■ **What you are asked to do**
Pick out the lines in the listing below that contain the word "avatar" and copy them.

■ **Information given**
☆ ☆ ☆ ☆

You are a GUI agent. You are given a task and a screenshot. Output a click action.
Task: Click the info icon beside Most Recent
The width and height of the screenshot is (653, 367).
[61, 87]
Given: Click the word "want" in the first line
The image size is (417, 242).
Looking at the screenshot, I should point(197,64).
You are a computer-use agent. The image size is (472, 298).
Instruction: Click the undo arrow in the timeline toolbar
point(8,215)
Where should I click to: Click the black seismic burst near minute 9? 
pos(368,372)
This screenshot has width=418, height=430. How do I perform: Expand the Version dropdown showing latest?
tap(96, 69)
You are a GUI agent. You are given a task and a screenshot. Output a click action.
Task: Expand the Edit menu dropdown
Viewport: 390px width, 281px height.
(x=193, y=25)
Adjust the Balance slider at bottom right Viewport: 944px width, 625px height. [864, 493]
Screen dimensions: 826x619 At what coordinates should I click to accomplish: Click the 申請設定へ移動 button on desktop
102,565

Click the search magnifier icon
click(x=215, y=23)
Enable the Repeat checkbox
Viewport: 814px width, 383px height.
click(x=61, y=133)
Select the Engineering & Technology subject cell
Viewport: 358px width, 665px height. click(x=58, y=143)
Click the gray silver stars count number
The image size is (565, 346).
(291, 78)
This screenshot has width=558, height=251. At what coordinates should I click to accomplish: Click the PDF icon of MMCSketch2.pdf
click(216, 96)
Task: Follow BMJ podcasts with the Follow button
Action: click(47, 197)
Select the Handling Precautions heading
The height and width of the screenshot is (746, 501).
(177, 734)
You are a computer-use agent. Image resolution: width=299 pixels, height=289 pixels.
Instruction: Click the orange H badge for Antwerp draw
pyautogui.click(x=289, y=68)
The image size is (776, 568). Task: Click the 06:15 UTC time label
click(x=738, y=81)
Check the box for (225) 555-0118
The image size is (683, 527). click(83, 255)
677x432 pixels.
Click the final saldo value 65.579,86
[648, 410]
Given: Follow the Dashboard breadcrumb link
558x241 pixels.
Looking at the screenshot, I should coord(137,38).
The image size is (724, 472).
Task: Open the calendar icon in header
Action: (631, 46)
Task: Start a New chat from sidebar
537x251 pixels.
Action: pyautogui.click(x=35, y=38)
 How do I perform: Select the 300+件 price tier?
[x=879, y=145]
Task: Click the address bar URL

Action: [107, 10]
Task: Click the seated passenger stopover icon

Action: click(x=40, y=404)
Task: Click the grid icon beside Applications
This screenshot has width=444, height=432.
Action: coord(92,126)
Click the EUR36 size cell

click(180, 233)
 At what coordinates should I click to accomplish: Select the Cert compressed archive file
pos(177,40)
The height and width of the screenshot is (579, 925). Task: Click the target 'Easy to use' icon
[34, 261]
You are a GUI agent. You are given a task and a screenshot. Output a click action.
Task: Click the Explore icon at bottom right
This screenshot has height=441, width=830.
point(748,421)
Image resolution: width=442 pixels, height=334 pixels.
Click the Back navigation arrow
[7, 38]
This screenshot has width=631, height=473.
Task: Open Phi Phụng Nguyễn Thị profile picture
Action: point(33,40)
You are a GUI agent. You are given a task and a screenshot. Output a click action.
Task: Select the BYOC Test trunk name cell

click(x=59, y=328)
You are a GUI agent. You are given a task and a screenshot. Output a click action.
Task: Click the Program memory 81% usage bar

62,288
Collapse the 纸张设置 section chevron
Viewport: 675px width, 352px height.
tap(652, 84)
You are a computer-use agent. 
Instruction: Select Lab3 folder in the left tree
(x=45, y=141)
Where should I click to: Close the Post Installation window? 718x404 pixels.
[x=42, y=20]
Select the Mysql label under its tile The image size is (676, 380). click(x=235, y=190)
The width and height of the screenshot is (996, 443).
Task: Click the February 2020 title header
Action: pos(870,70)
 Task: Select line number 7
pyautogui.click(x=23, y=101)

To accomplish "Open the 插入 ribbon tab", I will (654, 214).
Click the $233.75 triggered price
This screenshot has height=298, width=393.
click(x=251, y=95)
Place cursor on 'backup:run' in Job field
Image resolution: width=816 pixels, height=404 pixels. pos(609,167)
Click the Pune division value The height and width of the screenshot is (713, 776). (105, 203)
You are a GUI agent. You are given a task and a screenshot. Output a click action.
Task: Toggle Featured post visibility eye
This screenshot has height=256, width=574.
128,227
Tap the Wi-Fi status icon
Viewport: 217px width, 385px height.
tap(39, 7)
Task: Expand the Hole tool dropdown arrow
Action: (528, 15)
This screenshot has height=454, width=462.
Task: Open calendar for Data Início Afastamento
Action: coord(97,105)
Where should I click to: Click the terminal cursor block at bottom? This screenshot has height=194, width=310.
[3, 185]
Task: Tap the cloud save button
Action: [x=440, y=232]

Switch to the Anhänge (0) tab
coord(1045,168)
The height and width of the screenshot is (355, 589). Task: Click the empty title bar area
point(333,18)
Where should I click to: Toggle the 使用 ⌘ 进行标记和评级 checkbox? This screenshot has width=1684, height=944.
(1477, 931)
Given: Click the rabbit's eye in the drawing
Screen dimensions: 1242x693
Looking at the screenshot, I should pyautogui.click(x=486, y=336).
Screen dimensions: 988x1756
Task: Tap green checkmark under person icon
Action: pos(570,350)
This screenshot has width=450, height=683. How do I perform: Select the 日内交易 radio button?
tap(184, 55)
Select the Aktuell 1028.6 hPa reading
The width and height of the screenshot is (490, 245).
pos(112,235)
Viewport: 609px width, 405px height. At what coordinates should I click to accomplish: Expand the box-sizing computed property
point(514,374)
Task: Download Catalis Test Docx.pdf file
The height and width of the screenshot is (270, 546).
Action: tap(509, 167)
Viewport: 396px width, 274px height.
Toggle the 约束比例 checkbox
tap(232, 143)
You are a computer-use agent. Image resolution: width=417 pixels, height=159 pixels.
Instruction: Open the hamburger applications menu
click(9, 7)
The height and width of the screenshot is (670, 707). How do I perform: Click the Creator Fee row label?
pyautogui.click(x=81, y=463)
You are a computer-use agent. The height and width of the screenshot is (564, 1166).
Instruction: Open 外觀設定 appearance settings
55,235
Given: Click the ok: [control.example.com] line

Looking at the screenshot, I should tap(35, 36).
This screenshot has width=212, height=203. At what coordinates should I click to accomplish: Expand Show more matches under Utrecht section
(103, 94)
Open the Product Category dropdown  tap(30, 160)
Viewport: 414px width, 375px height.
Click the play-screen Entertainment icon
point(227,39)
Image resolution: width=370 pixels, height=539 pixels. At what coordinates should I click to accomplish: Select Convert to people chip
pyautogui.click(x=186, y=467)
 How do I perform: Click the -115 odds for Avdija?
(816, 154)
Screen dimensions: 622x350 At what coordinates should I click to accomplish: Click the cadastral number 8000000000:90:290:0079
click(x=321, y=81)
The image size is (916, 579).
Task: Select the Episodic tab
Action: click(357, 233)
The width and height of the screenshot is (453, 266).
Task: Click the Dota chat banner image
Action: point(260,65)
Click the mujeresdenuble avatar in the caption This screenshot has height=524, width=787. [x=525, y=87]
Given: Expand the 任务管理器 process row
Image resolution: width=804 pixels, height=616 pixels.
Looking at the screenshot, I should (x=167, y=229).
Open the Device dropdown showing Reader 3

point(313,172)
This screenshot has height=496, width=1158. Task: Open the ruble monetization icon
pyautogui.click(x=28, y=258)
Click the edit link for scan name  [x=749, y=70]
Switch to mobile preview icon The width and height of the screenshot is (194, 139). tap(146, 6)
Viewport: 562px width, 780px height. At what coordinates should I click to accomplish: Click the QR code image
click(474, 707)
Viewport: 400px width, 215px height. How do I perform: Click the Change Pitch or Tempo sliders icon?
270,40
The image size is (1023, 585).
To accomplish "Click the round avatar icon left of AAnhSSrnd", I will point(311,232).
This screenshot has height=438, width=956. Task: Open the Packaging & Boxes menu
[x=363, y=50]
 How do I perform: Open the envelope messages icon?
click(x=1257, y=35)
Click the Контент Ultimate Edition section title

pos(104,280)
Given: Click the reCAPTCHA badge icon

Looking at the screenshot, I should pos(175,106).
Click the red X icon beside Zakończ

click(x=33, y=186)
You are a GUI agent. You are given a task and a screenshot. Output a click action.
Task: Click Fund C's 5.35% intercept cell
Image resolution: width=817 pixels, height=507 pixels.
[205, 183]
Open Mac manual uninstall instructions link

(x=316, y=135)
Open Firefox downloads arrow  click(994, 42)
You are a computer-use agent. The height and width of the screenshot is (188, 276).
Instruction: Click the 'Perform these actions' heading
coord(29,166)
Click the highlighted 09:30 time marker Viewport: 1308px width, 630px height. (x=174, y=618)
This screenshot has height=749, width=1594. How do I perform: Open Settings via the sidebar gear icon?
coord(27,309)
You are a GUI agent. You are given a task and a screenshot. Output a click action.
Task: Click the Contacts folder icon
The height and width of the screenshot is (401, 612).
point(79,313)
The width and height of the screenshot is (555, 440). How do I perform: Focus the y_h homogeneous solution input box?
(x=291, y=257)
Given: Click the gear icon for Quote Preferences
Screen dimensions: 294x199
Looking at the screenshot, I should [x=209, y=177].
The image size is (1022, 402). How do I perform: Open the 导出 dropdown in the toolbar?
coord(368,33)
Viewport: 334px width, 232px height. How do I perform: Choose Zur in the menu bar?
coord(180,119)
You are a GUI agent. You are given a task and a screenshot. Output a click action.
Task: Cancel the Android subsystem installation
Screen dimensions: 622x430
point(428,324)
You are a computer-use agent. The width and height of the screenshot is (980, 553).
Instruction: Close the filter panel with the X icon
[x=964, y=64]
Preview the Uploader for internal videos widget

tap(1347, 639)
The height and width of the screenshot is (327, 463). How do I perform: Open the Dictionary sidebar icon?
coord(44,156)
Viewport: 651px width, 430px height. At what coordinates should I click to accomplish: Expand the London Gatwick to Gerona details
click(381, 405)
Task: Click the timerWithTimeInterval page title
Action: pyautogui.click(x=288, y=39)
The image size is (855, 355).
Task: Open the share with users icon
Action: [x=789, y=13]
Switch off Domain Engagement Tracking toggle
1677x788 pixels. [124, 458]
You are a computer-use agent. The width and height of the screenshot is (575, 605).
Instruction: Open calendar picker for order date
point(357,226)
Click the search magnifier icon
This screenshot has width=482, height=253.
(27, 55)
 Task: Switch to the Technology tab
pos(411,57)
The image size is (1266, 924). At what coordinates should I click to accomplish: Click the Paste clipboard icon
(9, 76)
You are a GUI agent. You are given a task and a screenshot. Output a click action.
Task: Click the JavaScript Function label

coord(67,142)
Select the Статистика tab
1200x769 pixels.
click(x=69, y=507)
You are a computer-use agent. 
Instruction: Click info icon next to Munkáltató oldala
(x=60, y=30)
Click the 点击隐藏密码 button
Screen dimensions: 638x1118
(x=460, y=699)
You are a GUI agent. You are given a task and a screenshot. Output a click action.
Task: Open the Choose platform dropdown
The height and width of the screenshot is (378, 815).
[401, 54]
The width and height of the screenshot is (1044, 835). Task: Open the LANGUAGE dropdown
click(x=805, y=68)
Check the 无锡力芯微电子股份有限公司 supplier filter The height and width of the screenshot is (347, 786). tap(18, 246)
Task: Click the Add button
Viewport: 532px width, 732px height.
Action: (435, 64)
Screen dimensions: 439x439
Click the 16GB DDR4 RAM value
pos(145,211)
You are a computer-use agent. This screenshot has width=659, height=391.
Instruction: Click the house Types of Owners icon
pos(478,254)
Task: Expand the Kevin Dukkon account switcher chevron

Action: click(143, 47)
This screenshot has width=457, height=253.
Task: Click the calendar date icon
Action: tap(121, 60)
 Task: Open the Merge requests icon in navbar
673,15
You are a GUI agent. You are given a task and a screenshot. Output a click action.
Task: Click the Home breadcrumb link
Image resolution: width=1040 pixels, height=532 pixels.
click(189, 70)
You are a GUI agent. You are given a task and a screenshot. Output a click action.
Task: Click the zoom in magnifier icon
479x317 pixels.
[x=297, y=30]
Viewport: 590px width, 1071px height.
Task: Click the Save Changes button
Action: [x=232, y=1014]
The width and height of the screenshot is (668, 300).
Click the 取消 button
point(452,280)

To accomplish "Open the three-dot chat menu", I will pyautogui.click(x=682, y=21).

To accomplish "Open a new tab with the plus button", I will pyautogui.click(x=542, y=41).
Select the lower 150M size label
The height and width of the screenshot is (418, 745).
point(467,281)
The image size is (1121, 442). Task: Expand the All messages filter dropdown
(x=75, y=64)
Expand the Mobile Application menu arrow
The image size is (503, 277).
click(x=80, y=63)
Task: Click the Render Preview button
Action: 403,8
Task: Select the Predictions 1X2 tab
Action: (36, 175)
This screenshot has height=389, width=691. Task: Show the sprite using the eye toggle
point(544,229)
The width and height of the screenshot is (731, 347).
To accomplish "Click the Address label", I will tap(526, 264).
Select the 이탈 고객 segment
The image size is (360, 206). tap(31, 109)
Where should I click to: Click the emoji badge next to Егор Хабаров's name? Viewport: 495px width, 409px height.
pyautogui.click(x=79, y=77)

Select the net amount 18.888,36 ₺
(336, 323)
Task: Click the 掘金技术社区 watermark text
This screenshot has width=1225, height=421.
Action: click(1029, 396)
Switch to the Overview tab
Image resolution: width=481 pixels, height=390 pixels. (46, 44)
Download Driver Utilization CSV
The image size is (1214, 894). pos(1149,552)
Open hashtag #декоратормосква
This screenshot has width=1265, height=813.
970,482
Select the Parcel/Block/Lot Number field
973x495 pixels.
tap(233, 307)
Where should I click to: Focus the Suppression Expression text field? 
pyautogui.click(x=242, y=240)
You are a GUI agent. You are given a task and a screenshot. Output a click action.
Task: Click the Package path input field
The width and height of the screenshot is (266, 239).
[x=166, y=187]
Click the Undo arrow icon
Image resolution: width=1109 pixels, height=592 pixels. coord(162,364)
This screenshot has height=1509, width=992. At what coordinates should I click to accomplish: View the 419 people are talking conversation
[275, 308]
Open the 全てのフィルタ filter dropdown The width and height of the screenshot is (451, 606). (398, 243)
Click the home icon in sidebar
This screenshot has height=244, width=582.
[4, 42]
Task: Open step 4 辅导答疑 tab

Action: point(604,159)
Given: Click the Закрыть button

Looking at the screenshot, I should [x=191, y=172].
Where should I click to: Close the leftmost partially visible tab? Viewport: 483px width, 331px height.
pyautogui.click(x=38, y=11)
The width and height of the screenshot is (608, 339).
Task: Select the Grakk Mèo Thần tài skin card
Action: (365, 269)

☆ ☆ ☆ ☆

■ **Task result**
Click the mujeresdenuble avatar in the caption This screenshot has height=524, width=787. [x=525, y=87]
To accomplish "Click the round avatar icon left of AAnhSSrnd", I will point(311,232).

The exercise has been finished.